Open benjaminsavage opened 4 years ago

benjaminsavage commented 4 years ago

I'm not sure if you've seen this proposal: https://github.com/w3c/web-advertising/blob/master/privacy_preserving_lookalike_audience_targeting.md

The key idea there is to use the Aggregated Reporting API to perform logistic regression on embedding vectors with boolean labels. In that proposal, the suggestion was for publishers to provide custom embedding vectors for use in this process. I am wondering if FLoCs could be used as well?
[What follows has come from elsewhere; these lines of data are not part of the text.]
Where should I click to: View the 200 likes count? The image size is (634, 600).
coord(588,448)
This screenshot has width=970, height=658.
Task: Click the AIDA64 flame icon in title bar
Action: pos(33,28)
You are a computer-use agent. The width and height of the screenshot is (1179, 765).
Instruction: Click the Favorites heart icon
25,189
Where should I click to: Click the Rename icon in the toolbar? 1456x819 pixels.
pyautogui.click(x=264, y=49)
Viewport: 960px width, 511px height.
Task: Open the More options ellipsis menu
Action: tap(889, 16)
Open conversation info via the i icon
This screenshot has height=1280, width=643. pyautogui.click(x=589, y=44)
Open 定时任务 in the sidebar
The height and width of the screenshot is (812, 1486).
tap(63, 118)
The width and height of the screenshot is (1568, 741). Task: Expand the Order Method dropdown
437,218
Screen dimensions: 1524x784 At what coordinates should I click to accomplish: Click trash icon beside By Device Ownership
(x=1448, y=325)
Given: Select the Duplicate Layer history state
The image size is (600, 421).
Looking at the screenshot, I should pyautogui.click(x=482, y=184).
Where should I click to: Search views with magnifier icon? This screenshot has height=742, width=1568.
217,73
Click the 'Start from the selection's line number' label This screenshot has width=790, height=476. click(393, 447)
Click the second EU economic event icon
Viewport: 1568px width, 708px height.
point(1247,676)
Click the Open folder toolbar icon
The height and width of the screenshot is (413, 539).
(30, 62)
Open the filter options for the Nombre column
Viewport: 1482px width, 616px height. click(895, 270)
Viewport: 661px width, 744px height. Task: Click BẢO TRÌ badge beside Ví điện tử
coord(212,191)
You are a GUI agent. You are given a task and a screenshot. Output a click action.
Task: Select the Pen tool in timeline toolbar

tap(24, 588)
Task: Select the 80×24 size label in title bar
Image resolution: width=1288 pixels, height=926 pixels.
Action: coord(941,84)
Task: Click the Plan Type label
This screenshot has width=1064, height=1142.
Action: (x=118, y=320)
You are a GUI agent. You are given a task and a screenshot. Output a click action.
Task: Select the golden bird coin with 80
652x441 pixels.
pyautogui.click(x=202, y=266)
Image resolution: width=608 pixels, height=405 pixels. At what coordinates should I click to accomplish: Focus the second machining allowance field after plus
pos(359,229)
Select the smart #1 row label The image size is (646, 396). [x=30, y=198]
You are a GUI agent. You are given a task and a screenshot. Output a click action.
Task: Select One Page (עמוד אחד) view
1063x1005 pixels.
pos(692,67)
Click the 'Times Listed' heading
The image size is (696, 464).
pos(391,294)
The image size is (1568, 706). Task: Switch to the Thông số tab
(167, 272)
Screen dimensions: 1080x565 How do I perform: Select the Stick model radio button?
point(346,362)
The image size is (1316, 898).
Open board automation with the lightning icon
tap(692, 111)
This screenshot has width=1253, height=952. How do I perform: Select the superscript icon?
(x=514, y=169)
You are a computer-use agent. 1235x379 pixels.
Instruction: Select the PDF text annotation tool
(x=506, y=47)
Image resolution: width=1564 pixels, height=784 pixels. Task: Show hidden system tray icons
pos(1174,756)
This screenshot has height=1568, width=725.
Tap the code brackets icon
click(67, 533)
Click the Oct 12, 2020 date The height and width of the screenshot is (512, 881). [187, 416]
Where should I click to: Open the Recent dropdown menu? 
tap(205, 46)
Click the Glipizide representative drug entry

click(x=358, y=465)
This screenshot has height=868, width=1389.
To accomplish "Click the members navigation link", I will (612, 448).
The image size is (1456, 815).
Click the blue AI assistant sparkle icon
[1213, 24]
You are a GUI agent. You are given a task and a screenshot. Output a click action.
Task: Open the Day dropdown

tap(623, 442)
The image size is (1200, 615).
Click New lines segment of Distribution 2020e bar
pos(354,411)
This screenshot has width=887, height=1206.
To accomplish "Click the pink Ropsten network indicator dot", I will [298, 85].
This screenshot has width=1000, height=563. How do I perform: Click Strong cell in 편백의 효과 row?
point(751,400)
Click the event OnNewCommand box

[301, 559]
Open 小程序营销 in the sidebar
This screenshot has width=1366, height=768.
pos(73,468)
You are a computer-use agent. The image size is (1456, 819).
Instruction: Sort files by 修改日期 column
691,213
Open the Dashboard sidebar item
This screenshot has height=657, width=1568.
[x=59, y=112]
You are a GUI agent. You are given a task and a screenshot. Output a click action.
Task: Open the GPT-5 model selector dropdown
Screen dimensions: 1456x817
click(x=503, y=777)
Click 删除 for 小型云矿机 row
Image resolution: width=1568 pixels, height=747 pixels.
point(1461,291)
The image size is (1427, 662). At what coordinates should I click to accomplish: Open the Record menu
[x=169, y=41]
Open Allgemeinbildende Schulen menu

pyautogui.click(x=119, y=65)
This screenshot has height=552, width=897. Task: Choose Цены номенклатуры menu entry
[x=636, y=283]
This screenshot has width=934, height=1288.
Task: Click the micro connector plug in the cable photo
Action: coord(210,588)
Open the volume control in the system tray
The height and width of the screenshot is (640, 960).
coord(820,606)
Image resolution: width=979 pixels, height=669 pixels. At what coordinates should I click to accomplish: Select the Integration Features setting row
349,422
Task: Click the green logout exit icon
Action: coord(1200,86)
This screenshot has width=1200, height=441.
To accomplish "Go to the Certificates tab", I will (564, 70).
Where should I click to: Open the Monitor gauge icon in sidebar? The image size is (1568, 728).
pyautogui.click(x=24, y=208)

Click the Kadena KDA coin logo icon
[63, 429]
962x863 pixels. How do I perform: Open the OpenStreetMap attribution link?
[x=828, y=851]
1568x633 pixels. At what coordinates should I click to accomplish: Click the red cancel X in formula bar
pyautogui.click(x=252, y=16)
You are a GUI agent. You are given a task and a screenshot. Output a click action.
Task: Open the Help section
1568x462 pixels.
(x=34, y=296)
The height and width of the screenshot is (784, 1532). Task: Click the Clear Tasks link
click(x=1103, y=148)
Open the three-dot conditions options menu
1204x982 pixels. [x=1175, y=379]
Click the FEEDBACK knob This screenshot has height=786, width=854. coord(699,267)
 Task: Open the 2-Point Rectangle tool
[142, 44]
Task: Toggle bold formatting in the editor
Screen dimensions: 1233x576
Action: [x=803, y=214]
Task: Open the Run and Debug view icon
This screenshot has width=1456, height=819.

While the proposal talks about FLoCs as "cohorts", I get the sense that they are not meaningless, arbitrary numbers. Specifically this part:

The browser uses machine learning algorithms to develop a flock based on the sites that an individual visits. The algorithms might be based on the URLs of the visited sites, on the content of those pages, or other factors. The central idea is that these input features to the algorithm, including the web history, are kept local on the browser and are not uploaded elsewhere — the browser only exposes the generated flock

I assume what this means is:

  1. The browser will use "Federated Learning" to train a Machine Learning model.
  2. This model will use the user's complete browsing history as "features" in this model
  3. This model will use XXX as labels (unknown and not stated... but super important and I hope you do clarify...)
  4. The trained model will be used to produce an "embedding vector" for each browser instance that captures the concept of "similarity" between different users
  5. To preserve privacy, the full, raw embedding is not shareable (it has too much entropy and could be used as a fingerprinting vector). As such, there is a dimensionality reduction down to just 16 bits (using something like Locality-Sensitive Hashing), and possibly some kind of differential noise is added to these 16 bits after that, and probably there is some kind of server-side coordination to ensure the distribution isn't too skewed and there is a minimum number of browsers in each of the 65,536 FLoCs.

My question is:

Will step 5 render the FLoC ID useless as anything but a random "cohort ID"? Or will it maintain some kind of meaning like the original embedding vector?

Let me give a concrete example to make my question more clear. Assume:

- Person A is in FLoC 0x1FEB (0001111111101011)
- Person B is in FLoC 0x1BEB (0001101111101011)
- Person C is in FLoC 0xE223 (1110001000100011)

Are they person A and person B "more similar" than person A and person C? The Hamming Distance between person A and person B is 1. The Hamming Distance between person A and person C is 10.

If step 5 preserves some kind of meaning (for example, we can compare the Hamming Distance between FLoCs and use this as some kind of measure of similarity) then it seems like one could potentially apply the same "Logistic Regression in MPC" approach to FLoC IDs.

michaelkleber commented 4 years ago

Hi Ben,

It's still an open question whether there might be meaning in the individual bits of the ID assigned by FLoC. There are a wide range of possible clustering algorithms to consider, and they don't all have the same properties.

But even aside from the question of whether logistic regression on flocks is semantically meaningful, I would have expected the large cohort sizes to leave something too coarse to be useful for most lookalike audience use cases.